Rebecca looked at Miss Kelly: tall and competent and hiding something. An accomplished, professional woman, retreating to a little Colorado town. Owing Jericho. Just the sort he would choose to—well, to help him.
Naturally.
Miss Kelly owed him, and Miss Kelly was an outsider. Beck had not seen many African Americans since arriving Sunday night, and her considered prejudices insisted that it was strange for a black woman to move to a Colorado mountain town.
Jericho builds the library, and the library hires an outsider as librarian: no wonder they burglarized the building.
Whoever they were.
Meanwhile, Miss Kelly was still talking.
“There isn’t much to tell. It was—let’s see—the Monday. Eight days ago. I usually get here about seven-thirty on weekdays. We open at eight-thirty. I was a little late that morning. When I arrived, that whole section over there”—she swept a hand—“was a mess. Books on the floor, some of them damaged. We keep DVDs over there, too. A lot of them were out of their cases. A couple were missing.” Another shrug. “I called some of the women from town. We cleaned it up as best we could.”
Beck was on her feet. “Do you mind?”
“Not at all.” That quick, shy grin. “If you see anything out of place, let me know.”
The corner of the library Miss Kelly had indicated contained books on literature and history. At first Beck was not sure why they would be shelved together. Then she realized that the collection was organized according to the old Dewey decimal system, rather than the Library of Congress system so many major libraries used today.

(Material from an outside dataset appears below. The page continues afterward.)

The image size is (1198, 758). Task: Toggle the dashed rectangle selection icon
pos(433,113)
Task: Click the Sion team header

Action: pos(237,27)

Literature was the 800s, history was the 900s. She roamed the shelves. She could not see why this area would be chosen for—well, whatever it was chosen for. She saw no obvious link to whatever Jericho was hiding.
If he was hiding anything, she cautioned herself.
On the wall just past those shelves were reference books, everything from home-improvement manuals to wildlife guides filled with photographs of flowering plants. Had one of these, she wondered, struck Jericho’s fancy? Was it possible that he had checked out the novel as an act of misdirection? That he had never read it because he had never planned to read it? That he had snatched it off the literature shelf to explain his visits to this corner of the library?
Then something else occurred to her.
Miss Kelly had said this was the only section where there had been vandalism. Perhaps it was just that—vandalism—in which case there was no reason to worry. If, however, the break-in was related
to Jericho, then there had to be a reason the damage was limited to this section.
Whoever the people were who broke in, they knew what they were looking for, which meant they knew which part of the library Jericho used.